At some point when I was redoing the pivot for my player spritesheet I came to the realization that my center-pivoted sprites were all half a "unit" off.  As in, the "base" resolution of my game is 500x300 right now, but it's being upscaled 2x to 1000x600.  But the player sprite, as well as some others that are center-pivoted, were offset by one pixel in the 1000x600 rendering, so they didn't actually align with the original 500x300 grid.  I figured out that while Unity's sprite shader has a "pixel snap" feature and it works perfectly fine, it of course only snaps to rendered pixels at the 1000x600 granularity.  My solution in the end was just to put a 0.5 unit offset to all of my sprites that have a center pivot.  I could have used some sort of script that would forcibly clamp the rendering to be aligned with the 500x300 grid...but not only was that becoming a headache to do, but I also wasn't even sure I =wanted= to do that.  Particularly for scrolling and such, maybe it's better to use the finer-grained "half-resolution" pixels anyways.  So that's what I'm doing.
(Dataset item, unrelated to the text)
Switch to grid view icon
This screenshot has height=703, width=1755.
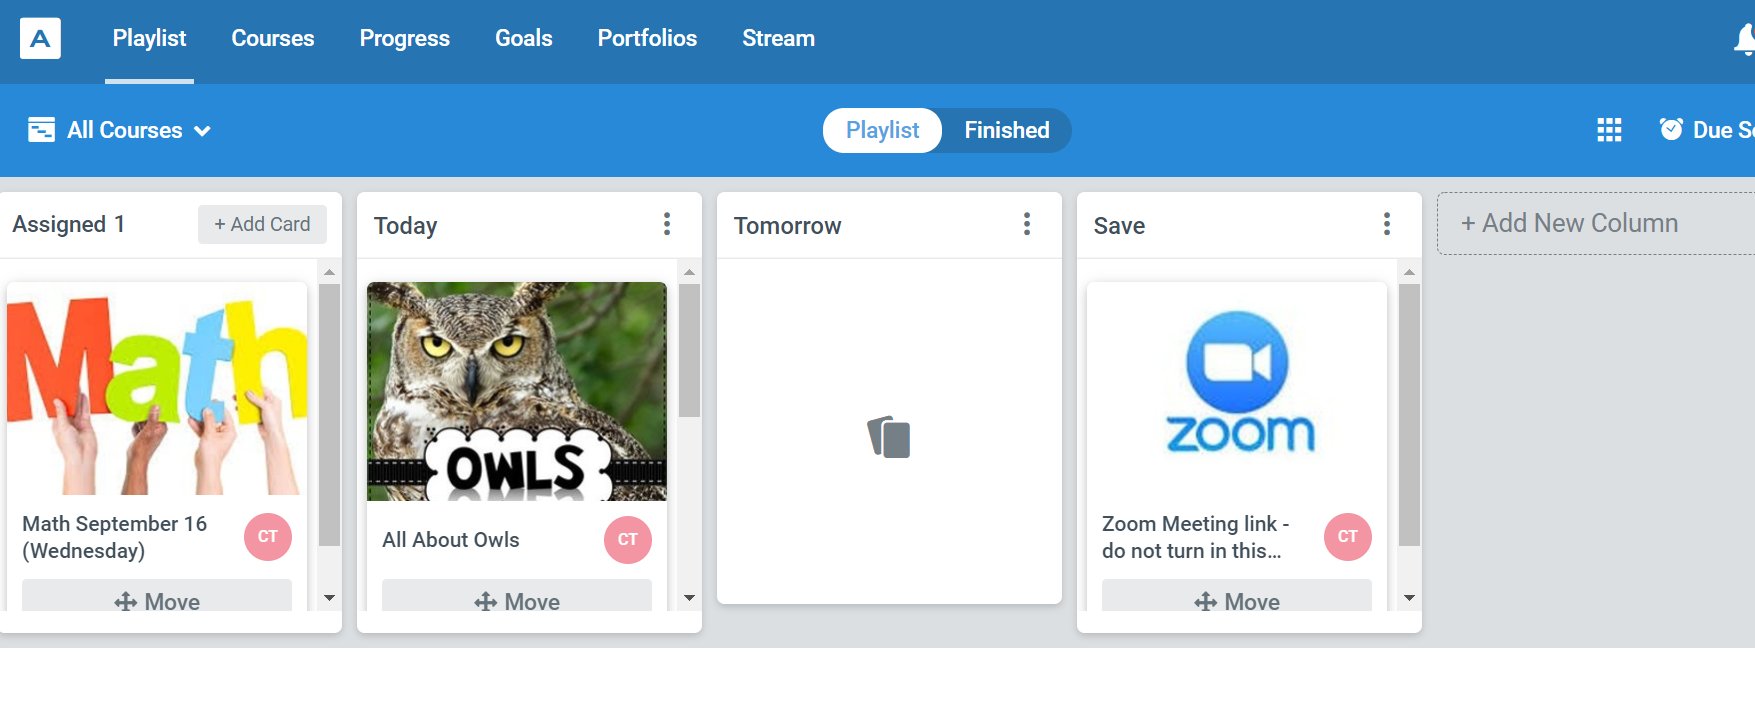[1609, 130]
Along the way I discovered a Pixel Perfect Camera script that was released fairly recently in July for free.  With a bit of trepidation (you never know how robust these things are), I tried it out, and while the "Retro Snap" feature was causing some artifacts in my initial testing, it seems that the actual Pixel Perfect Camera script itself does pretty much exactly what I wanted in terms of scaling the camera view in integer multiples up to a certain size automatically.  (Now, it doesn't let you adjust those settings manually, but that shouldn't be a difficult extension to make, if I do even want that.  Again, maybe simplicity is best here)

So I ended up fixing my single-pixel-off issue, and along the way also got camera scaling, woohoo!  I refactored the camera controller so that it positions the player 20% of the way from the left of the screen, which should work fine for pretty much any reasonable resolution.  It's pretty cool to resize the Unity window and see the game scale up and down correctly in integer multiples.  Yay!
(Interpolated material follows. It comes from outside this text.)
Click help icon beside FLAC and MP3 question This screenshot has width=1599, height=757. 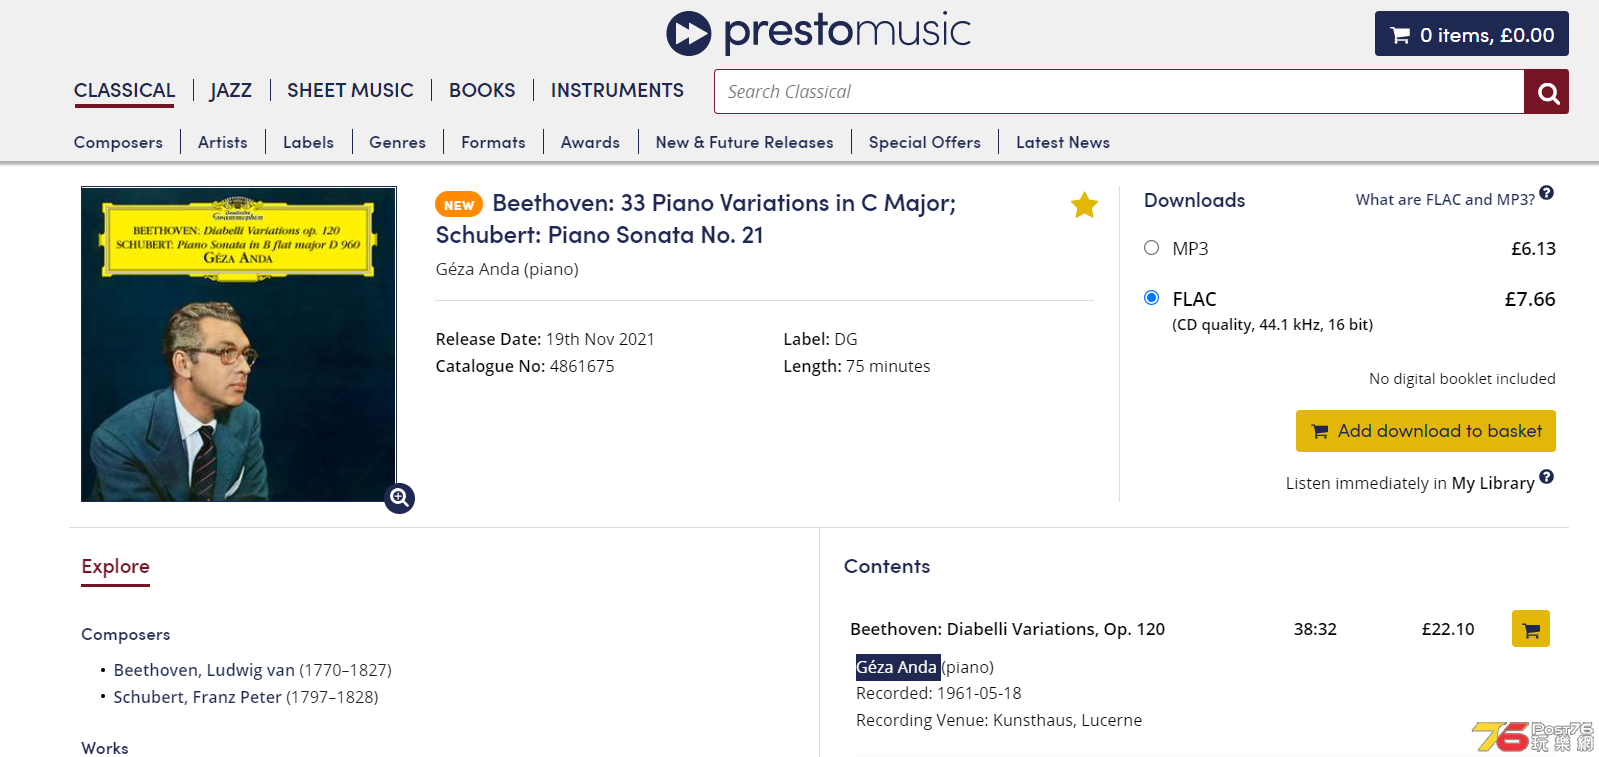pyautogui.click(x=1546, y=193)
I also did some nice work on sound effects for jumping (in general), jumping successfully over spikes, slashing, and hitting an enemy, so those are all in.  Plus, you'll notice that the slashing attack looks WAY more polished now.  I've added a bit of minor screen shake when you hit an enemy, plus a new animated X pixel slash effect that I drew myself and put together real quick.  I'm attempting to use the ol trick where you draw a dark silhouette of the effect during the first frame before the actual animation, to increase the amount of contrast.

You'll also notice that I've added horizontal movement to the sword slash, which took some tweaking to get right but I think really makes it pop and feel satisfying.  Also, I reduced the size of the debug text, which was gigantic before.  Lastly, I tweaked Unity's audio latency settings a bit for better responsiveness.  It seems like it might be difficult to get super duper low latency without running into buffer problems, but so far it seems to be "reasonable".  We'll see what happens when we get it onto some other platforms as well. =X

The game is looking, feeling, and sounding a LOT better after these last bunch of hours that I sank into it.  Feeling pretty happy about it :)  Next up I might want to try implementing the other note types, as that should actually be relatively straightforward.  Then I'll try making an actual song and see what the gameplay really feels like!